» What is being asked:
In the copy, include no pictures, but reproduce every record exactly.
-- Opening Marker --
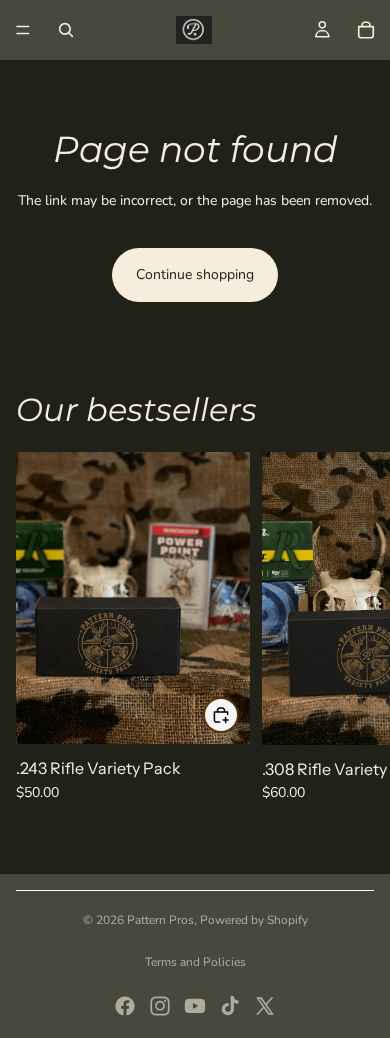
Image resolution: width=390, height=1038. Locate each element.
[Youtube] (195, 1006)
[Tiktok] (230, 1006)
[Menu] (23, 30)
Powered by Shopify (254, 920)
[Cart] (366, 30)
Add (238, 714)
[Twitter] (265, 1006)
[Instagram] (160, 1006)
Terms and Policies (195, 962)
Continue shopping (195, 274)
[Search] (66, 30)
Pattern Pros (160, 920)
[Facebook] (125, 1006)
-- Closing Marker --
» Expected output:
Image resolution: width=390, height=1038. Locate each element.
[Youtube] (195, 1006)
[Tiktok] (230, 1006)
[Menu] (23, 30)
Powered by Shopify (254, 920)
[Cart] (366, 30)
Add (238, 714)
[Twitter] (265, 1006)
[Instagram] (160, 1006)
Terms and Policies (195, 962)
Continue shopping (195, 274)
[Search] (66, 30)
Pattern Pros (160, 920)
[Facebook] (125, 1006)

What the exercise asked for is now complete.